Stored records:
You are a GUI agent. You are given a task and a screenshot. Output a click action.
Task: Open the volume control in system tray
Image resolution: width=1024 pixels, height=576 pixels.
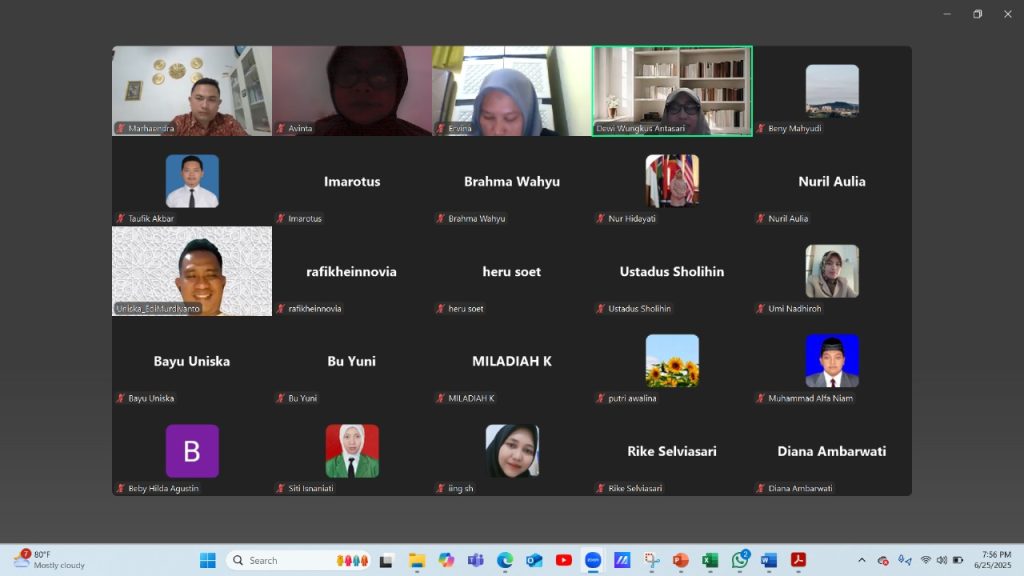(x=941, y=560)
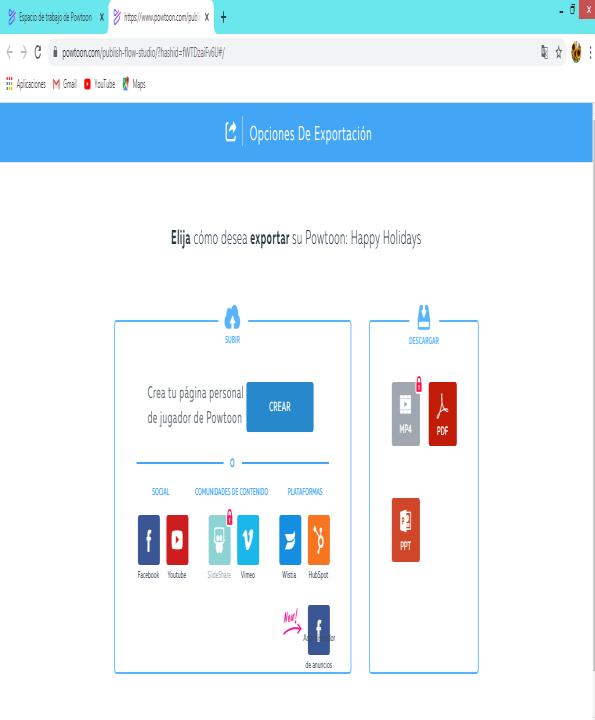Open the HubSpot export icon
This screenshot has width=595, height=720.
pyautogui.click(x=319, y=540)
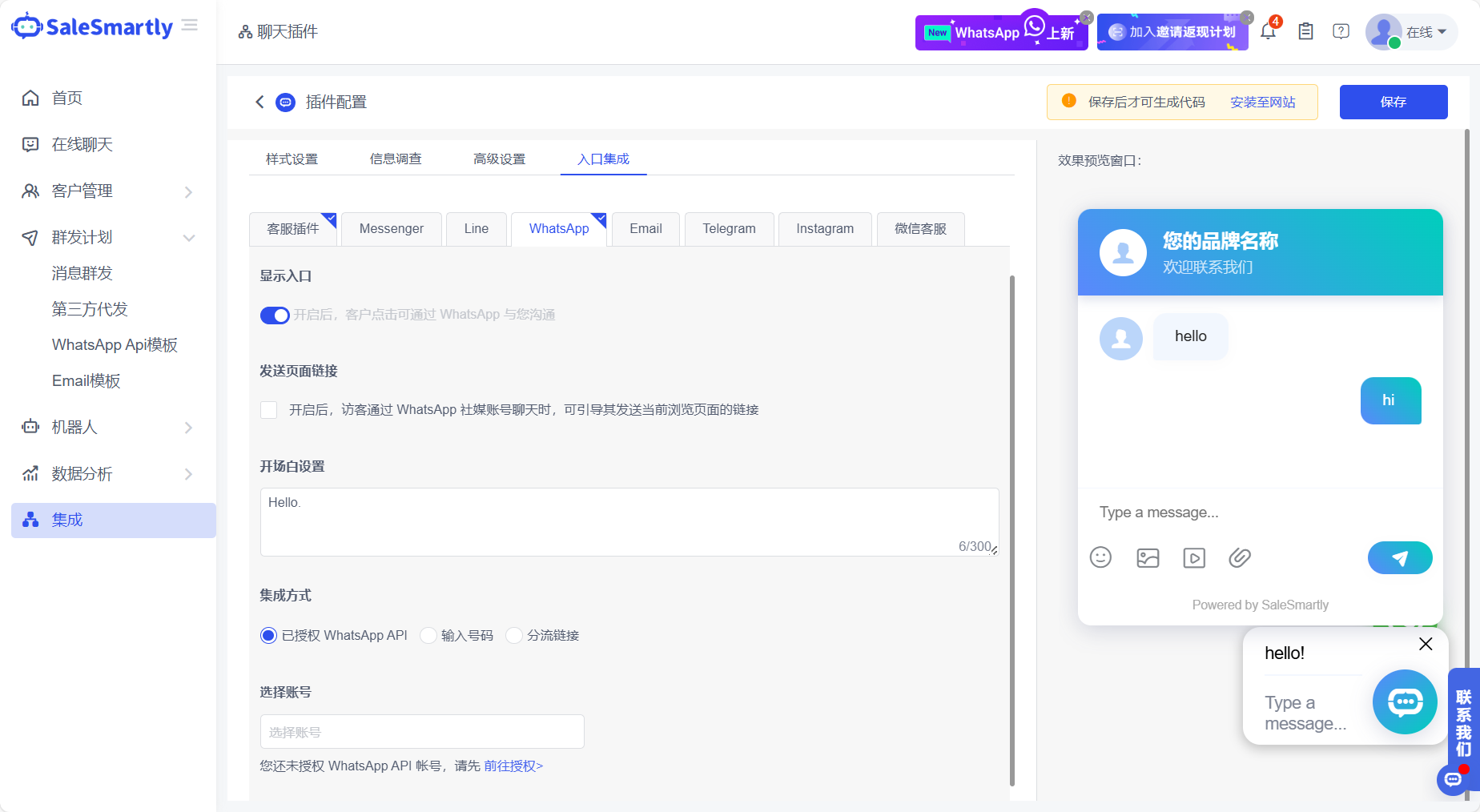Click the paperclip attachment icon
1480x812 pixels.
click(x=1240, y=557)
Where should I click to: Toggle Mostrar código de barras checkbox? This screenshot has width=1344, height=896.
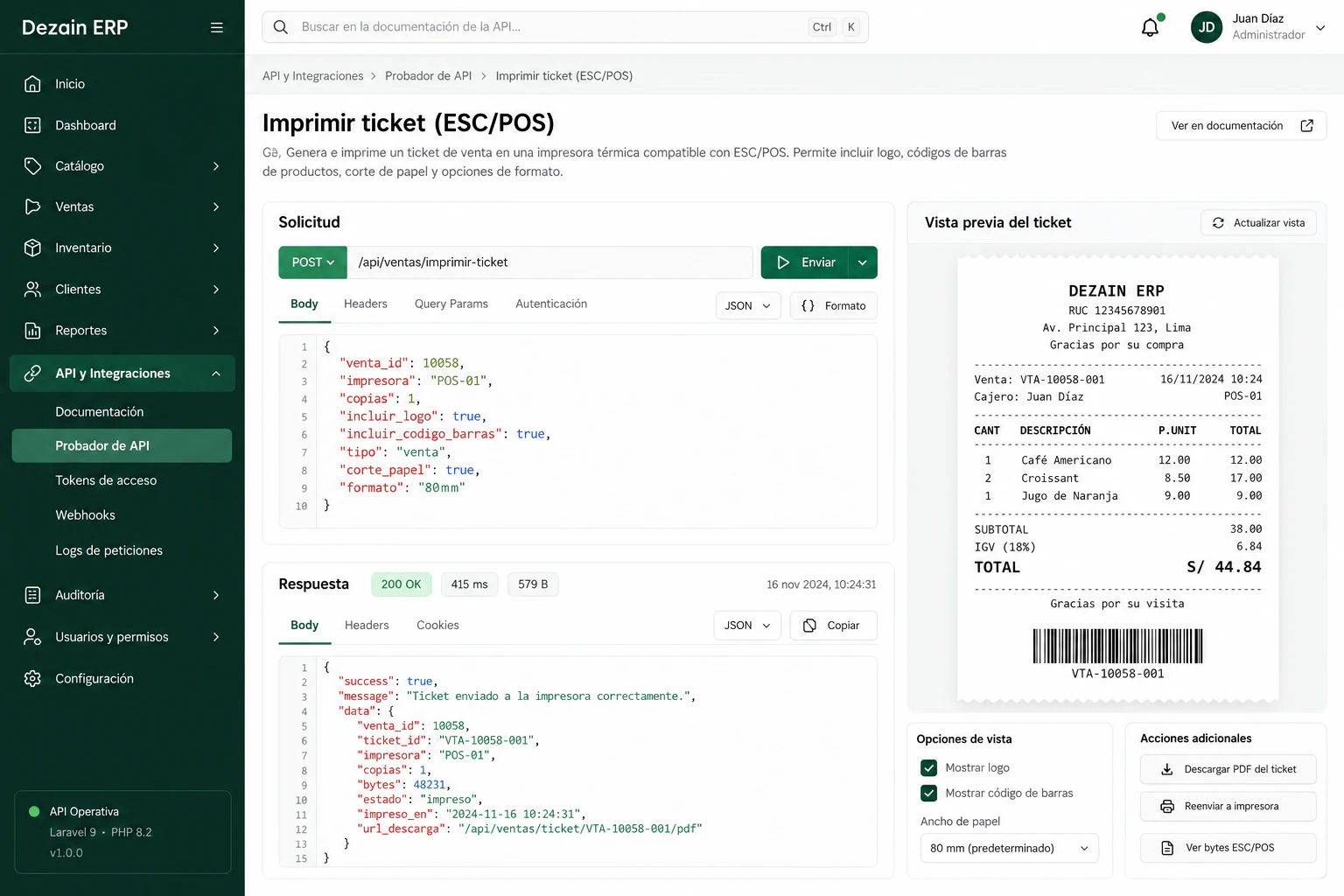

- _Task to complete_
The entries are to be transcribed word for word, without their images.

- _Reply_
You are a GUI agent. You are given a task and a screenshot. Output a click action.
Task: Open the volume control in system tray
Image resolution: width=1024 pixels, height=576 pixels.
(x=941, y=560)
Open the HubSpot export icon
This screenshot has width=595, height=720.
pyautogui.click(x=319, y=540)
Click the paperclip attachment icon
1480x812 pixels.
click(x=1240, y=557)
Where should I click to: Toggle Mostrar código de barras checkbox? This screenshot has width=1344, height=896.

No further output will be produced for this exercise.